Se relamió los labios y desvió la vista por un segundo, avergonzado por los pensamientos que estaba teniendo. Él no analizaba sentimientos, no desde Ann, al menos. Al levantar la vista, la observó acercarse un paso, pero Joy se detuvo en seco.

¿Era posible que fuera a besarlo? Eso parecía, sin duda. Pero comenzaba a retroceder, el frío del viento comenzaba a colarse entre los dedos femeninos y su piel. No podía permitir aquello, no importaba si faltaba a su palabra.

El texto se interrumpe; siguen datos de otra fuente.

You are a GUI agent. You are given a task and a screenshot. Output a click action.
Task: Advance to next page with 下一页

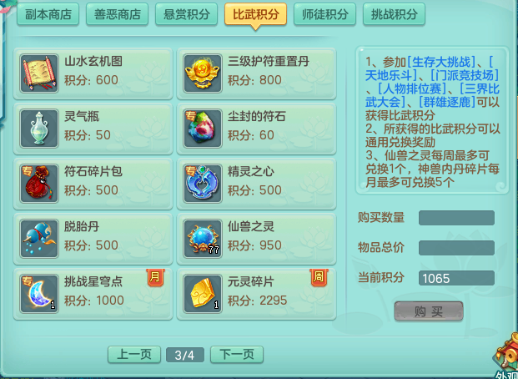(237, 355)
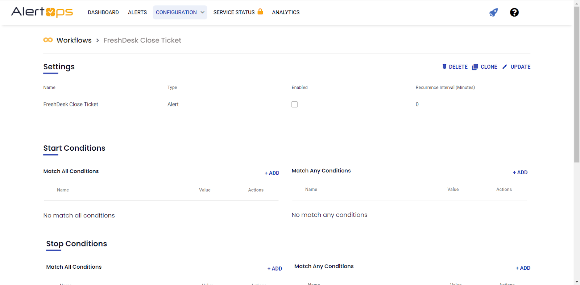The width and height of the screenshot is (580, 285).
Task: Click the Workflows breadcrumb link
Action: click(74, 40)
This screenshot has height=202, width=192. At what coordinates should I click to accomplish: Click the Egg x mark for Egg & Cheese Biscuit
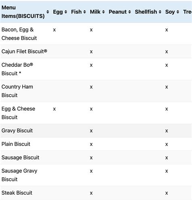coord(54,109)
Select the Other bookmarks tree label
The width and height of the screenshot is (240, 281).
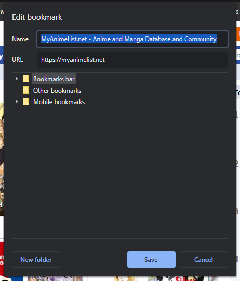coord(57,91)
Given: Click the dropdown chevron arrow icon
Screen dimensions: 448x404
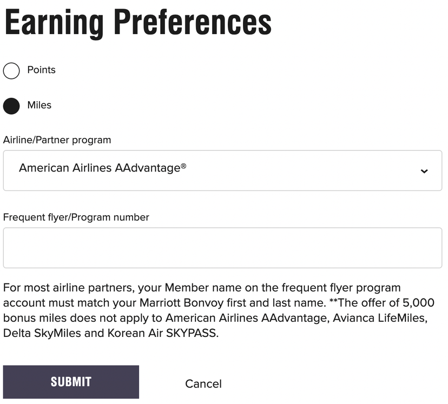Looking at the screenshot, I should point(424,171).
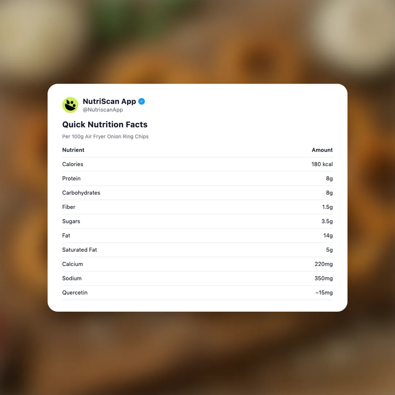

Ella estaba lo suficientemente cerca como para tentarlo a ansiar su contacto.

Antes de que la última hebra de cabello se separara de la mano de Joy, la tomó con suavidad de la muñeca y tiró de ella para apoyar suavemente los labios sobre los suyos, mientras acariciaba la cintura con un respeto que no había sentido por una mujer en años.

Sebastian suspiro de placer, cuando los dedos de la castaña encontraron nuevamente su cabello, aunque su zurda se aferrara a la campera de cuero que él llevaba puesta, no sabía si en un intento de alejarlo o atraerlo más a ella. Dedujo que se trataba de lo segundo, pues Joy relajó el cuerpo y ladeó la cabeza, regalándole un beso como nunca antes le habían regalado. Era suave e inexperto, que lo instaba a ser paciente y a aprender a disfrutar de cada movimiento.

El aroma dulce y penetrante de las gardenias del vivero le adormecía la conciencia y sólo podía pensar en abrazarla y dejarse consolar por ese par de labios y esas manos mágicas.